→ **WHAT IS BEING ASKED**:
Please copy every one of the items below word for word, in the same order and with nothing changed.

##############################

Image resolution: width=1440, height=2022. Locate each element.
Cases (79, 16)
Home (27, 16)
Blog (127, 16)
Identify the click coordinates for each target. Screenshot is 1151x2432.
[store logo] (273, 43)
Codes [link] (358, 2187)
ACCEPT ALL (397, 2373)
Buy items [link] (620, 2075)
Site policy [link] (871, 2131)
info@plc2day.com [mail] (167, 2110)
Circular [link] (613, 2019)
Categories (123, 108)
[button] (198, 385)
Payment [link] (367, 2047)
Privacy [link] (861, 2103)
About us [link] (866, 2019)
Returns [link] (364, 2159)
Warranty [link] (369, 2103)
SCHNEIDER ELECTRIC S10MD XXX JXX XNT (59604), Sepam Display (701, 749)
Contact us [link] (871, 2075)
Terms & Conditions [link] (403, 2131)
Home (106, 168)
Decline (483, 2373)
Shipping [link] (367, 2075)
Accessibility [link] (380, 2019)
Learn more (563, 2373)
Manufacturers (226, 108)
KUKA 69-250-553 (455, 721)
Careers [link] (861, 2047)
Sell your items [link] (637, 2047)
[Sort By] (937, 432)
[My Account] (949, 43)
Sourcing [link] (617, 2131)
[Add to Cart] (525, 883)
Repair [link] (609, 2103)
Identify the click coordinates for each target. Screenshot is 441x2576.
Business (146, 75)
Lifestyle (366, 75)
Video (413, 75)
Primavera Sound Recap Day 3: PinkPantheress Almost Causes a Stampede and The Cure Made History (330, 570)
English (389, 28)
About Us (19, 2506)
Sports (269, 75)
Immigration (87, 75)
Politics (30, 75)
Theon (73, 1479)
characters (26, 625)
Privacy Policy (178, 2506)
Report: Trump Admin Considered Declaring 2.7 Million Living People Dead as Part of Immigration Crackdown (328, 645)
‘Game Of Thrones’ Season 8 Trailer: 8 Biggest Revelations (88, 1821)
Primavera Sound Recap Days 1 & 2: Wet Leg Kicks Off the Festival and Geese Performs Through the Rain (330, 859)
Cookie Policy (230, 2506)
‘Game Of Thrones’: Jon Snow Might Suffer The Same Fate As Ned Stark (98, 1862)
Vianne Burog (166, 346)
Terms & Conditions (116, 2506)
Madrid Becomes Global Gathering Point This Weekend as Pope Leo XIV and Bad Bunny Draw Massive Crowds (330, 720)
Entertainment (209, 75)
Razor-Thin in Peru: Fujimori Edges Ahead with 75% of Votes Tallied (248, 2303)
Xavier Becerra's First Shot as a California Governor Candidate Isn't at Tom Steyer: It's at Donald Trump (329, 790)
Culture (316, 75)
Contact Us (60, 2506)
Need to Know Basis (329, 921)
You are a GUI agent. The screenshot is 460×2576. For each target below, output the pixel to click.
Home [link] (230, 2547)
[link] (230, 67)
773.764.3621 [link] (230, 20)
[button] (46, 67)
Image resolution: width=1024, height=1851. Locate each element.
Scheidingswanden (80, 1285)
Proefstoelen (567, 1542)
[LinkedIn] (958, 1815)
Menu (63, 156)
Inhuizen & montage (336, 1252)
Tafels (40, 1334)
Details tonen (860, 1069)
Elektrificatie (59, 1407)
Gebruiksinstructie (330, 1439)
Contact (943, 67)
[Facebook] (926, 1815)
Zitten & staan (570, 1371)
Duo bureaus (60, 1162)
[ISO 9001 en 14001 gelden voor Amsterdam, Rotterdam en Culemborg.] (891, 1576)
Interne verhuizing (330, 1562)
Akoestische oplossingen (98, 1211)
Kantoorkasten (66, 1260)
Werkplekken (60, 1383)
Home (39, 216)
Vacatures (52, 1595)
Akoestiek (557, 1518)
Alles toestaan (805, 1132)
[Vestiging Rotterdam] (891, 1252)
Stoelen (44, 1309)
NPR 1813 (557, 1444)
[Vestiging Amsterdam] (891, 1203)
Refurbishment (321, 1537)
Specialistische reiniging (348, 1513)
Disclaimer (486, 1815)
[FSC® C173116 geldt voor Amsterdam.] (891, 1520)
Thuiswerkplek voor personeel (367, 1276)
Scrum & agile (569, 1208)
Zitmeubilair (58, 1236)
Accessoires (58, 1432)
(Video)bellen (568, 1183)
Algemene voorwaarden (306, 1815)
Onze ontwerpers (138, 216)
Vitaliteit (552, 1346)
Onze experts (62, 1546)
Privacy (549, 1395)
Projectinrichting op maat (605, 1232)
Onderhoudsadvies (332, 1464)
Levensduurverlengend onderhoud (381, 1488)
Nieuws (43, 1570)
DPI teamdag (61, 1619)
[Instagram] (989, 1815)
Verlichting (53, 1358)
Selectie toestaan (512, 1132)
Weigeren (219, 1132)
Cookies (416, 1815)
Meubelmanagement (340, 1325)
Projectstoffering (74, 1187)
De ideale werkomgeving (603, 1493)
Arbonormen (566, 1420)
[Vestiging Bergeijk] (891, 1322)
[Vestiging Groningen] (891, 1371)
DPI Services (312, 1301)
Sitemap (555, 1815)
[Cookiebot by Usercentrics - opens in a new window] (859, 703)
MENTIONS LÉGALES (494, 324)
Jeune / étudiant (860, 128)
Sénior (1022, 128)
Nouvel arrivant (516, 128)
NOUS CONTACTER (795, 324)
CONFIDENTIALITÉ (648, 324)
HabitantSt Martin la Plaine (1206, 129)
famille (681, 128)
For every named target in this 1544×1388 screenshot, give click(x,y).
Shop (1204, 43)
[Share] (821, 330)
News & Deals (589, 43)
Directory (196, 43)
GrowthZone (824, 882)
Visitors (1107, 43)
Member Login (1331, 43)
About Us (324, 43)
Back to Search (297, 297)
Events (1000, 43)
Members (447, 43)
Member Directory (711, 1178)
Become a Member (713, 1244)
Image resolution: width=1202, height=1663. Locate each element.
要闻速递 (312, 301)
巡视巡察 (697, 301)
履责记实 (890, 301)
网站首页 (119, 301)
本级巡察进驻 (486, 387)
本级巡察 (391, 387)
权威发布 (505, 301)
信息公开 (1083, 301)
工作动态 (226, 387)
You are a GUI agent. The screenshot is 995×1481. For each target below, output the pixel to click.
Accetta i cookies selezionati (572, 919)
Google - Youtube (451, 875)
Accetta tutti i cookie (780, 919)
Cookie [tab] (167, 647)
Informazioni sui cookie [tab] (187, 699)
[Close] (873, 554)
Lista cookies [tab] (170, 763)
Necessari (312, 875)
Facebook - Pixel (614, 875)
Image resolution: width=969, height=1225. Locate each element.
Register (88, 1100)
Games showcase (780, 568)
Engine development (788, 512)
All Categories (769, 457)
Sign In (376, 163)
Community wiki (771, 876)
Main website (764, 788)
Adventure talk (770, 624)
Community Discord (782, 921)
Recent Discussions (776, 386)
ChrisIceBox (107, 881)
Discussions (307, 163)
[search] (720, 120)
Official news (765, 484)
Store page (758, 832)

##############################

→ **SOLVED PROBLEM**:
Image resolution: width=1440, height=2022. Locate each element.
Cases (79, 16)
Home (27, 16)
Blog (127, 16)
Identify the click coordinates for each target. Screenshot is 1151x2432.
[store logo] (273, 43)
Codes [link] (358, 2187)
ACCEPT ALL (397, 2373)
Buy items [link] (620, 2075)
Site policy [link] (871, 2131)
info@plc2day.com [mail] (167, 2110)
Circular [link] (613, 2019)
Categories (123, 108)
[button] (198, 385)
Payment [link] (367, 2047)
Privacy [link] (861, 2103)
About us [link] (866, 2019)
Returns [link] (364, 2159)
Warranty [link] (369, 2103)
SCHNEIDER ELECTRIC S10MD XXX JXX XNT (59604), Sepam Display (701, 749)
Contact us [link] (871, 2075)
Terms & Conditions [link] (403, 2131)
Home (106, 168)
Decline (483, 2373)
Shipping [link] (367, 2075)
Accessibility [link] (380, 2019)
Learn more (563, 2373)
Manufacturers (226, 108)
KUKA 69-250-553 (455, 721)
Careers [link] (861, 2047)
Sell your items [link] (637, 2047)
[Sort By] (937, 432)
[My Account] (949, 43)
Sourcing [link] (617, 2131)
[Add to Cart] (525, 883)
Repair [link] (609, 2103)
Identify the click coordinates for each target. Screenshot is 441x2576.
Business (146, 75)
Lifestyle (366, 75)
Video (413, 75)
Primavera Sound Recap Day 3: PinkPantheress Almost Causes a Stampede and The Cure Made History (330, 570)
English (389, 28)
About Us (19, 2506)
Sports (269, 75)
Immigration (87, 75)
Politics (30, 75)
Theon (73, 1479)
characters (26, 625)
Privacy Policy (178, 2506)
Report: Trump Admin Considered Declaring 2.7 Million Living People Dead as Part of Immigration Crackdown (328, 645)
‘Game Of Thrones’ Season 8 Trailer: 8 Biggest Revelations (88, 1821)
Primavera Sound Recap Days 1 & 2: Wet Leg Kicks Off the Festival and Geese Performs Through the Rain (330, 859)
Cookie Policy (230, 2506)
‘Game Of Thrones’: Jon Snow Might Suffer The Same Fate As Ned Stark (98, 1862)
Vianne Burog (166, 346)
Terms & Conditions (116, 2506)
Madrid Becomes Global Gathering Point This Weekend as Pope Leo XIV and Bad Bunny Draw Massive Crowds (330, 720)
Entertainment (209, 75)
Razor-Thin in Peru: Fujimori Edges Ahead with 75% of Votes Tallied (248, 2303)
Xavier Becerra's First Shot as a California Governor Candidate Isn't at Tom Steyer: It's at Donald Trump (329, 790)
Culture (316, 75)
Contact Us (60, 2506)
Need to Know Basis (329, 921)
You are a GUI agent. The screenshot is 460×2576. For each target below, output the pixel to click.
Home [link] (230, 2547)
[link] (230, 67)
773.764.3621 [link] (230, 20)
[button] (46, 67)
Image resolution: width=1024, height=1851. Locate each element.
Scheidingswanden (80, 1285)
Proefstoelen (567, 1542)
[LinkedIn] (958, 1815)
Menu (63, 156)
Inhuizen & montage (336, 1252)
Tafels (40, 1334)
Details tonen (860, 1069)
Elektrificatie (59, 1407)
Gebruiksinstructie (330, 1439)
Contact (943, 67)
[Facebook] (926, 1815)
Zitten & staan (570, 1371)
Duo bureaus (60, 1162)
[ISO 9001 en 14001 gelden voor Amsterdam, Rotterdam en Culemborg.] (891, 1576)
Interne verhuizing (330, 1562)
Akoestische oplossingen (98, 1211)
Kantoorkasten (66, 1260)
Werkplekken (60, 1383)
Home (39, 216)
Vacatures (52, 1595)
Akoestiek (557, 1518)
Alles toestaan (805, 1132)
[Vestiging Rotterdam] (891, 1252)
Stoelen (44, 1309)
NPR 1813 (557, 1444)
[Vestiging Amsterdam] (891, 1203)
Refurbishment (321, 1537)
Specialistische reiniging (348, 1513)
Disclaimer (486, 1815)
[FSC® C173116 geldt voor Amsterdam.] (891, 1520)
Thuiswerkplek voor personeel (367, 1276)
Scrum & agile (569, 1208)
Zitmeubilair (58, 1236)
Accessoires (58, 1432)
(Video)bellen (568, 1183)
Algemene voorwaarden (306, 1815)
Onze ontwerpers (138, 216)
Vitaliteit (552, 1346)
Onze experts (62, 1546)
Privacy (549, 1395)
Projectinrichting op maat (605, 1232)
Onderhoudsadvies (332, 1464)
Levensduurverlengend onderhoud (381, 1488)
Nieuws (43, 1570)
DPI teamdag (61, 1619)
[Instagram] (989, 1815)
Verlichting (53, 1358)
Selectie toestaan (512, 1132)
Weigeren (219, 1132)
Cookies (416, 1815)
Meubelmanagement (340, 1325)
Projectstoffering (74, 1187)
De ideale werkomgeving (603, 1493)
Arbonormen (566, 1420)
[Vestiging Bergeijk] (891, 1322)
[Vestiging Groningen] (891, 1371)
DPI Services (312, 1301)
Sitemap (555, 1815)
[Cookiebot by Usercentrics - opens in a new window] (859, 703)
MENTIONS LÉGALES (494, 324)
Jeune / étudiant (860, 128)
Sénior (1022, 128)
Nouvel arrivant (516, 128)
NOUS CONTACTER (795, 324)
CONFIDENTIALITÉ (648, 324)
HabitantSt Martin la Plaine (1206, 129)
famille (681, 128)
For every named target in this 1544×1388 screenshot, give click(x,y).
Shop (1204, 43)
[Share] (821, 330)
News & Deals (589, 43)
Directory (196, 43)
GrowthZone (824, 882)
Visitors (1107, 43)
Member Login (1331, 43)
About Us (324, 43)
Back to Search (297, 297)
Events (1000, 43)
Members (447, 43)
Member Directory (711, 1178)
Become a Member (713, 1244)
Image resolution: width=1202, height=1663. Locate each element.
要闻速递 (312, 301)
巡视巡察 (697, 301)
履责记实 (890, 301)
网站首页 (119, 301)
本级巡察进驻 (486, 387)
本级巡察 (391, 387)
权威发布 (505, 301)
信息公开 (1083, 301)
工作动态 (226, 387)
You are a GUI agent. The screenshot is 995×1481. For each target below, output the pixel to click.
Accetta i cookies selezionati (572, 919)
Google - Youtube (451, 875)
Accetta tutti i cookie (780, 919)
Cookie [tab] (167, 647)
Informazioni sui cookie [tab] (187, 699)
[Close] (873, 554)
Lista cookies [tab] (170, 763)
Necessari (312, 875)
Facebook - Pixel (614, 875)
Image resolution: width=969, height=1225. Locate each element.
Register (88, 1100)
Games showcase (780, 568)
Engine development (788, 512)
All Categories (769, 457)
Sign In (376, 163)
Community wiki (771, 876)
Main website (764, 788)
Adventure talk (770, 624)
Community Discord (782, 921)
Recent Discussions (776, 386)
ChrisIceBox (107, 881)
Discussions (307, 163)
[search] (720, 120)
Official news (765, 484)
Store page (758, 832)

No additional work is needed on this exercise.